Cybersecurity is becoming more important to the economic, security, and social well-being of both the United States and Japan. Sasakawa Peace Foundation USA therefore commissioned this paper to examine ways to improve cybersecurity cooperation between the two nations. Its main parts include (a) how the U.S. and Japanese governments are organized to deal with cybersecurity issues; (b) how the two governments currently coordinate in cybersecurity; (c) how the differences in organization and other matters affect coordination; (d) “whole-of-society” approaches to overcoming impediments, and (e) recommendations.
Several recent studies of Japan’s cybersecurity and Japan-U.S. cooperation have produced useful recommendations. This paper tries not to duplicate them. Rather, based on recent discussions in Japan and the United States, it focuses on ways to change behaviors to improve both long-term coordination and crisis response. Both nations have policies, procedures, plans and organizations in place to promote cybersecurity-related information sharing, law enforcement and incident response. But there are critical gaps in how well these work in practice. However good high-level pronouncements may be, they have to be implemented effectively.
Improving information sharing across stovepipes needs particular attention in both countries. This requires agreed-upon frameworks for understanding risk and liability. Legal structures and other procedures and regulations should incentivize sharing and collaboration.
No one government or private sector organization has all the answers, and each nation can learn from the other. Since most economic assets and critical national infrastructures (CNI) are privately owned and operated, cybersecurity-related solutions will need significant amounts of public-private cooperation. This includes education for citizens, the workforce, and management. Despite pronouncements by senior officials, many still don’t see cybersecurity as a priority. However, people in both countries understand the need for counterterrorism and disaster preparedness, and cybersecurity can be related to these.
For example, a challenging, yet plausible, threat involves the concurrent disruption of several infrastructures by physical and virtual means, causing casualties that could cascade from one sector to another. This would require “whole of society” responses, across sectoral, organizational, and political boundaries, probably with international collaboration. Both countries already have effective mechanisms in place for counterterrorism and “all hazards” emergency preparedness—these could be brought to bear. Improvements certainly will be needed to fold cybersecurity into these frameworks, but whole new concepts need not be invented.
Japan can use the 2020 Tokyo Olympics as a “forcing function” to focus attention, identify gaps, shape training and exercises, and accelerate responses, but deadlines already are tight. The accelerating pace of technological change increases the penalties for inaction. This paper offers actionable recommendations in four areas to improve cybersecurity cooperation:
• Between the U.S. and Japanese governments in civil sectors: Establish exchange positions at Japan’s Government Security Operations Coordination (GSOC) team and the U.S. National Cybersecurity and Communications Integration Center (NCCIC). Hold secure videoconferences among leaders and stakeholders, augmented by in-person meetings, plus real-time coordination when incidents do occur. Other organizations lend themselves to similar relationships.

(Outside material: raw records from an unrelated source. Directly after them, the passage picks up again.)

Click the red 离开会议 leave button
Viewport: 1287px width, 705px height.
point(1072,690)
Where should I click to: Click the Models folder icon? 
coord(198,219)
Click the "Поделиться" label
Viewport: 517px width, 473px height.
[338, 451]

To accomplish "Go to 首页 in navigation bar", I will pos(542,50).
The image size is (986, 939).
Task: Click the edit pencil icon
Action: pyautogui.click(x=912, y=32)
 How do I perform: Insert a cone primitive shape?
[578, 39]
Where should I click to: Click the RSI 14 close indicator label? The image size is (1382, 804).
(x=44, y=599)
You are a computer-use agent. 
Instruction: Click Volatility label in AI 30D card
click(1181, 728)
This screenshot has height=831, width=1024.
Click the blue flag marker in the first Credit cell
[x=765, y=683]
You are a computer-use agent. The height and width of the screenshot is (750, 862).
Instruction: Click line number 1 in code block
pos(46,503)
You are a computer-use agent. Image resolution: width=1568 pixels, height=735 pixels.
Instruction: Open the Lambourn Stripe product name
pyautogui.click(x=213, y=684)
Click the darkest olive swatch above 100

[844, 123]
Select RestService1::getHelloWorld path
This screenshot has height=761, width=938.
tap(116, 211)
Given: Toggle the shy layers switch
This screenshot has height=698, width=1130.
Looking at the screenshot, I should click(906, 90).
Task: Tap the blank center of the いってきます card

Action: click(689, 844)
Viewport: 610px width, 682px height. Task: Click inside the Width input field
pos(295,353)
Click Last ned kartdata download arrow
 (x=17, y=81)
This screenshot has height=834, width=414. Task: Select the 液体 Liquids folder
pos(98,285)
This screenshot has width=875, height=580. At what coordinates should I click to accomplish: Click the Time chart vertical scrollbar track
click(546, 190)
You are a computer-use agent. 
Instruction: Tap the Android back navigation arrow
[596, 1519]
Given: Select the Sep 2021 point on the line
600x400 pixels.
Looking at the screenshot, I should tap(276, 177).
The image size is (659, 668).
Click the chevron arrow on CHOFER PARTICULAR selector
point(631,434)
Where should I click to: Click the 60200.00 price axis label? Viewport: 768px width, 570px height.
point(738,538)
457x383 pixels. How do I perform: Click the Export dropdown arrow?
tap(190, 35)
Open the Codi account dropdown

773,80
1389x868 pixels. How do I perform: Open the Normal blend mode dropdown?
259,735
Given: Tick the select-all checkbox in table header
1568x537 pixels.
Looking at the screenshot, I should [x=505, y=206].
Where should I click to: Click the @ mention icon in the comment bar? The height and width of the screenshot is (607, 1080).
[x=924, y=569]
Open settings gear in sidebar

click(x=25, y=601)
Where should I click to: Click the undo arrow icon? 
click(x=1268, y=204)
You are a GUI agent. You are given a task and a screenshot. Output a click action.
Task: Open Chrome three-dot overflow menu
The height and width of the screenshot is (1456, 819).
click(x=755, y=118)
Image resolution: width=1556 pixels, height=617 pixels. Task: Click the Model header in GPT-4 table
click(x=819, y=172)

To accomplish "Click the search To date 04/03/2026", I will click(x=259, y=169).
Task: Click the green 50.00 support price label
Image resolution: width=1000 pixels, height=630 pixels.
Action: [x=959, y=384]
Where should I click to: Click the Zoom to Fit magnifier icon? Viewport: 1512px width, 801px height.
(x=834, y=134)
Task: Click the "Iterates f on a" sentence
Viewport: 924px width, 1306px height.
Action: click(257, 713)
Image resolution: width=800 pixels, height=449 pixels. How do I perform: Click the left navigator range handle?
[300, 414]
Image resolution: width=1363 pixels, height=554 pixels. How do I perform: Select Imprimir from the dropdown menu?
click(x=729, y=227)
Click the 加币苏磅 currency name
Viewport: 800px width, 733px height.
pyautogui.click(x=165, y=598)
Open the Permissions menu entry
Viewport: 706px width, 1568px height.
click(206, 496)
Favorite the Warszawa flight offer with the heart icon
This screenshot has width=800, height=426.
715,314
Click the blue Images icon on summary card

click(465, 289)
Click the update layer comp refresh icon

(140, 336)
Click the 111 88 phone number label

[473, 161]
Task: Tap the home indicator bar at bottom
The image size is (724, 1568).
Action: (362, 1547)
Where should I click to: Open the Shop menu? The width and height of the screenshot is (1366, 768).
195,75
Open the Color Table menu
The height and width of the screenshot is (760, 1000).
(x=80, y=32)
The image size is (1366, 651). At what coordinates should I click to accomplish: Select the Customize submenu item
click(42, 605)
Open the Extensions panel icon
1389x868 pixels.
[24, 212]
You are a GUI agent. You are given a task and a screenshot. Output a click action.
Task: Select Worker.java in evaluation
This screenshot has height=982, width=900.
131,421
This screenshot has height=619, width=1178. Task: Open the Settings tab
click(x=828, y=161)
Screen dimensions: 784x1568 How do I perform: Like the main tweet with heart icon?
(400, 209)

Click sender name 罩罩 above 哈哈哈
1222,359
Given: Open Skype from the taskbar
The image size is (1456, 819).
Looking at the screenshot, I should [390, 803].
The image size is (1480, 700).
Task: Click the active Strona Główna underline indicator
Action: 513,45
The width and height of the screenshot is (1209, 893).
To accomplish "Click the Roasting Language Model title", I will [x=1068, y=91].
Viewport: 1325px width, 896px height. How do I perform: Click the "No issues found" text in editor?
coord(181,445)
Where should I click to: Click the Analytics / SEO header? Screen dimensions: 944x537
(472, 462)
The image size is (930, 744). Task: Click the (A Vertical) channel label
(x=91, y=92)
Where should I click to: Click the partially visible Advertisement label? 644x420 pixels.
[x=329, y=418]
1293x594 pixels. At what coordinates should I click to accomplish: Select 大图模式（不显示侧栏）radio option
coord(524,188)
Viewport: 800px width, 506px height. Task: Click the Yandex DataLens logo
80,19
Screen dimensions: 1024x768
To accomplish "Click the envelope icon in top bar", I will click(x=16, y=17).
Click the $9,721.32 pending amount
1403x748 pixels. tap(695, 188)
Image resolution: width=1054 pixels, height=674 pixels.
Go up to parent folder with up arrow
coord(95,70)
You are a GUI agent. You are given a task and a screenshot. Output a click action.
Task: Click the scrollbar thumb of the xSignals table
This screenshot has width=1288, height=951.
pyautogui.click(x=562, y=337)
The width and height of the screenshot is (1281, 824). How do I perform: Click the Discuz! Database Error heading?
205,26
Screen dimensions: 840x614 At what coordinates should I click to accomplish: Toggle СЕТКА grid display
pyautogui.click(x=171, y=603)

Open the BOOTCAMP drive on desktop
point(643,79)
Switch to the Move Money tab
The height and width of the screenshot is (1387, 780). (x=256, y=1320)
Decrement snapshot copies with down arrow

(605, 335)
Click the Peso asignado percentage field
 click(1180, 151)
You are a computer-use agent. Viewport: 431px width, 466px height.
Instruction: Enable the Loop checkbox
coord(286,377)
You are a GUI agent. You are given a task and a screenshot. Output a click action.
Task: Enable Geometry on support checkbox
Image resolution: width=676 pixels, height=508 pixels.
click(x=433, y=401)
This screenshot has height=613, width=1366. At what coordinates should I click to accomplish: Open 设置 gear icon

• Between the U.S. Armed Forces and Japan Self-Defense Forces on military networks: Work to include Japan in the U.S. Mission Partner Environment (MPE) and related communications systems to improve security and interoperability. Begin with bilateral government-to-government talks to understand Japan’s present reluctance to join. Emphasize that the effective defense of Japan’s networks is essential not just to Japan, but also to the alliance itself. The reverse also is true.
• Between public and private sectors: Take advantage of the fact that both countries already have integrated, well-understood response frameworks for counterterrorism and natural disasters and fold cybersecurity incident responses into them, vice inventing new approaches. Improve public-private collaboration by focusing on the U.S. and Japanese Information Sharing and Analysis Centers (ISACs) that serve common customers, e.g. information and communications technology and financial services. Promote (a) government actions to improve information flow to the ISACs and to address legal, policy, and regulatory issues; (b) private sector actions to let companies share more of the information on their networks with organizations such as law enforcement; and (c) direct binational coordination to facilitate more effective international exchanges. Ensure these mechanisms produce value to make business want to participate.
• Among private sector entities: Survey private sector organizations in both countries to identify the collaborative organizations with which members are particularly satisfied. Share best practices and examine ways to institutionalize these approaches. Incentivize action and train.
The authors, and Sasakawa Peace Foundation USA, are prepared to support interested parties in developing cybersecurity initiatives that can benefit the people of both our nations.